Everyone is either nervous or excited (or both?) at the idea that Google might take blogs out of its main index/tab. I don’t think that would help Google be a better product. Remember when DirectHit introduced click popularity as a way to leverage human decisions to deliver better results? Well, Google has figured out that blogs are useful pre-surfing resources full of links and context. They don’t necessarily think that your weblog is the best end destination for your query, but it’s probably a good lead to find an actual page or site to answer it. Blogs and their brethren are good at digging the best of the web (where else do you find the kind of stuff there’s on Boing Boing, Memepool or Muxway?) If your blog entry is just one degree of separation from a page that will fulfill a web query, that in itself is valuable. Until Google is able to index posts individually (presumably by looking at permalinks as separators), page archives by posts produced by MovableType will also help provide more focus than the usual weekly or monthly archive template.
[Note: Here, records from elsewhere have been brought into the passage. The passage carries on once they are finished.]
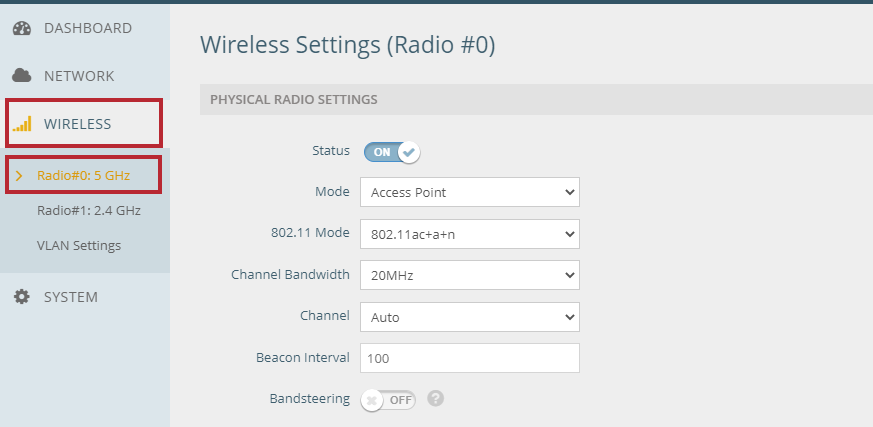The height and width of the screenshot is (427, 873).
Task: Enable the Bandsteering toggle
Action: [388, 400]
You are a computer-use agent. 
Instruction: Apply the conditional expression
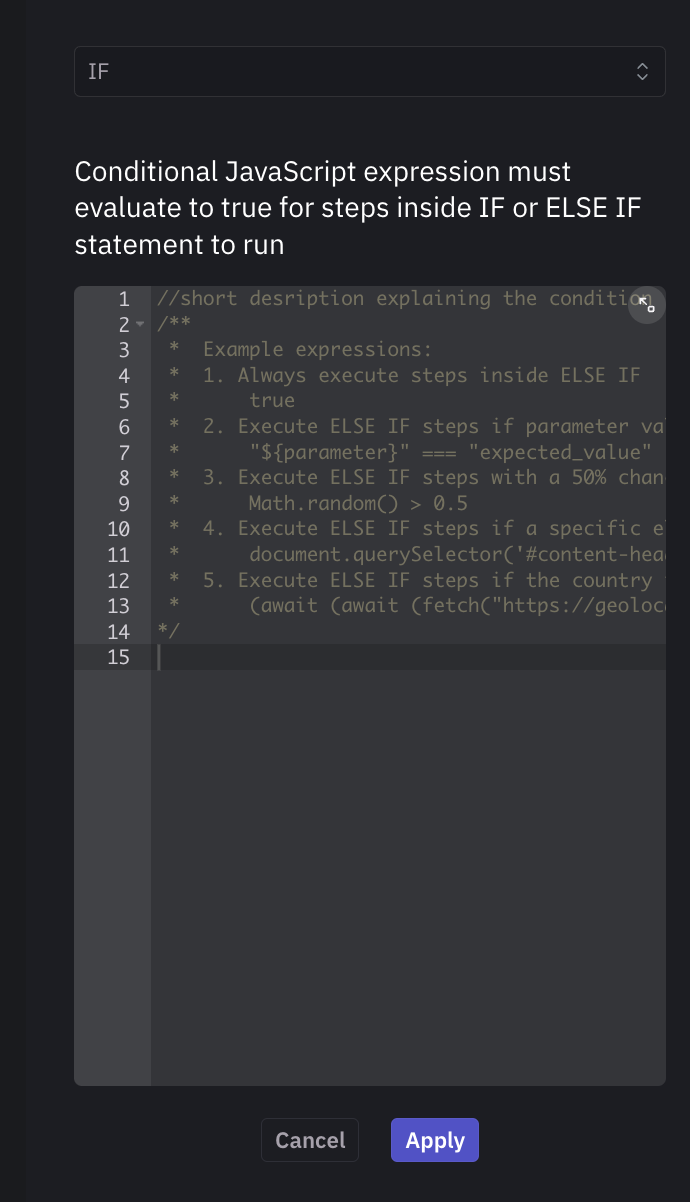(x=434, y=1140)

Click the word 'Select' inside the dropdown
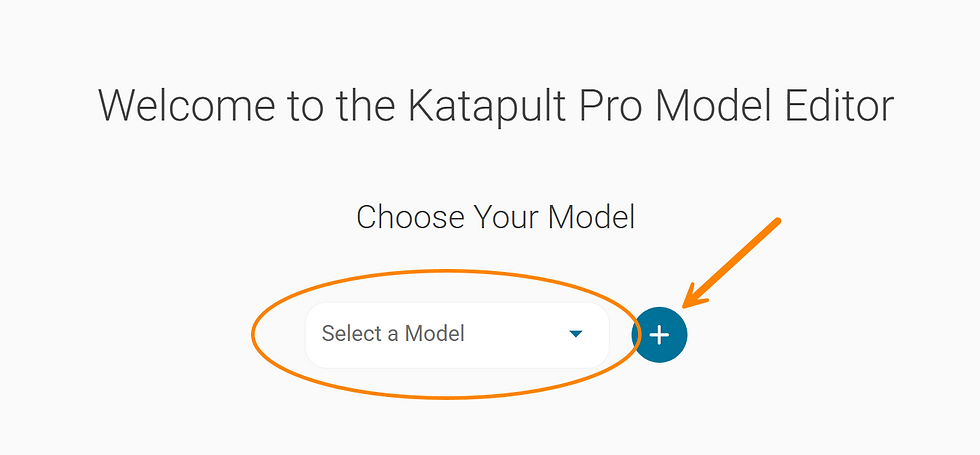pyautogui.click(x=351, y=334)
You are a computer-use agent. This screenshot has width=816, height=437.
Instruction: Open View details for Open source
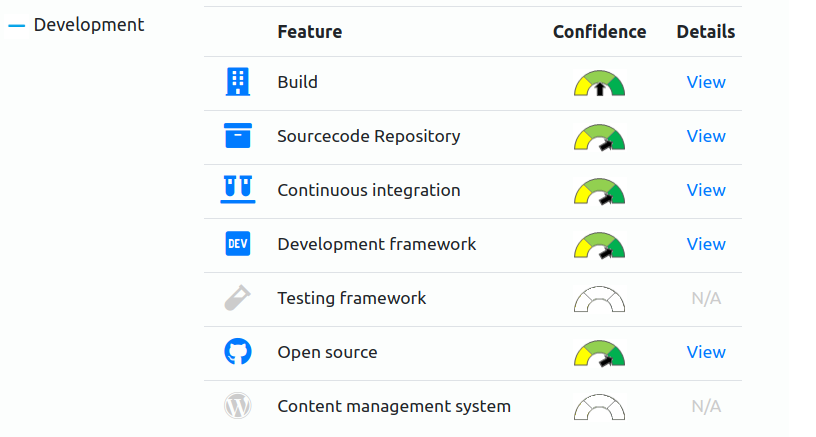coord(706,352)
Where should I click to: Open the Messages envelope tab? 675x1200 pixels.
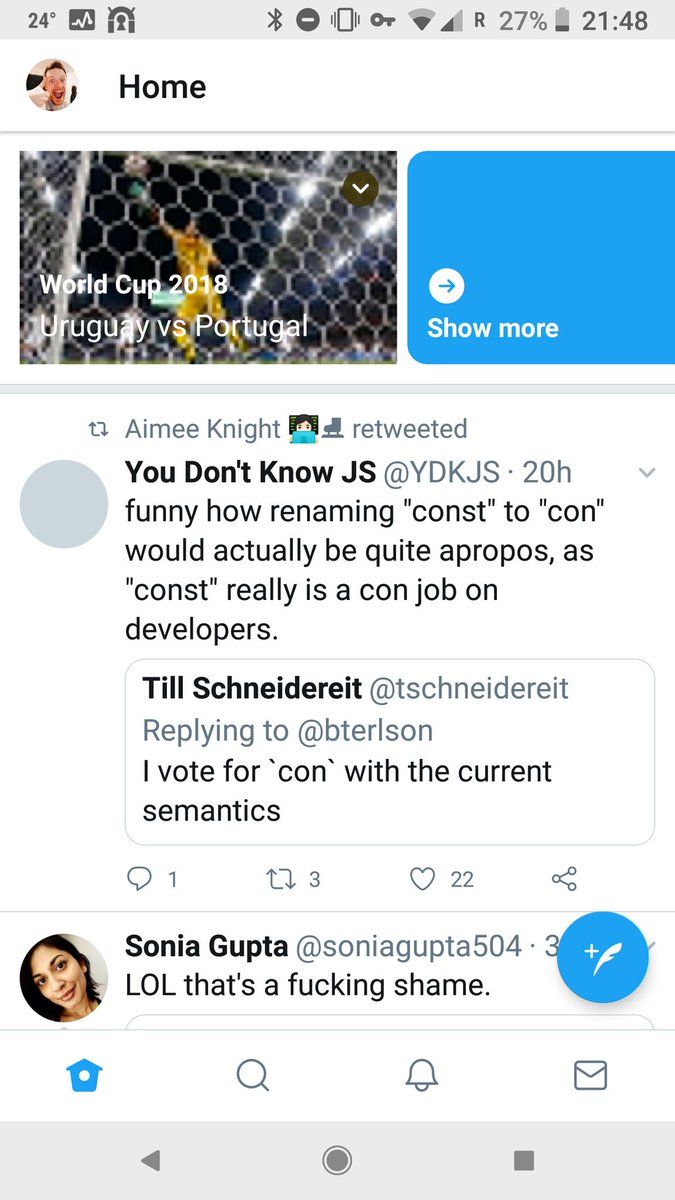(x=590, y=1075)
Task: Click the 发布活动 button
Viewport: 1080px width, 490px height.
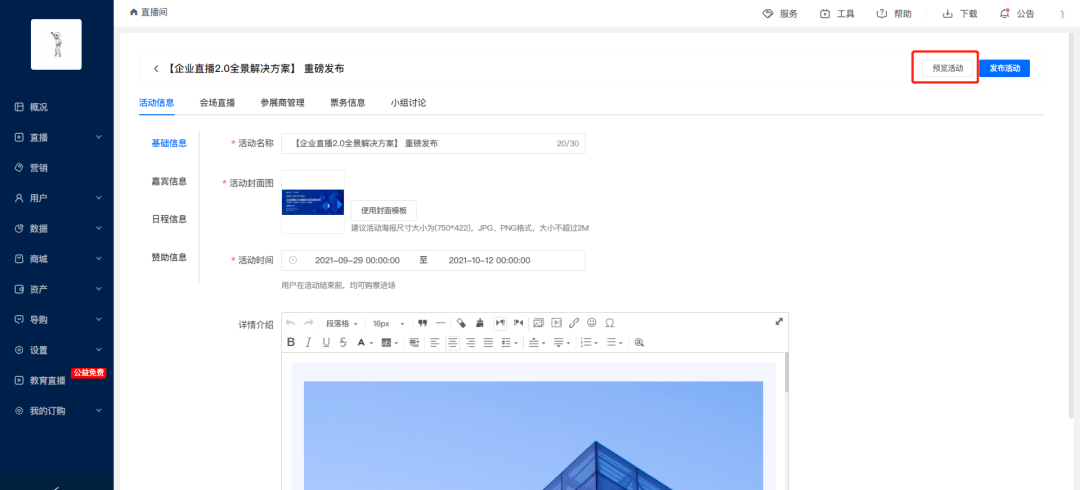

What Google might end up doing is put a little less emphasis on how high weblogs appear in the rankings (I think they’ve done that already to some extent), but still take a good look at how they name things and what they point to (though they’re aware of Google bombing dangers too.)
Update: I hadn’t seen Nick had reached the same conclusion. I’m still catching up since I had DSL setup on the LAN only yesterday (and DSL at all just last week.)
Update: Phil Ringnalda: Missing the blog-clot point (GMTA, I’m just late)
05/21/03 update: Eric wraps up and adds good points: "it’s a debatable point that as the number of active bloggers increase that the signal in the presifting will remain high. even more importantly – and i have nothing but anectode to support this claim – i don’t think that most people want to engage in or "get" this presifting search behavior. it’s confusing to them."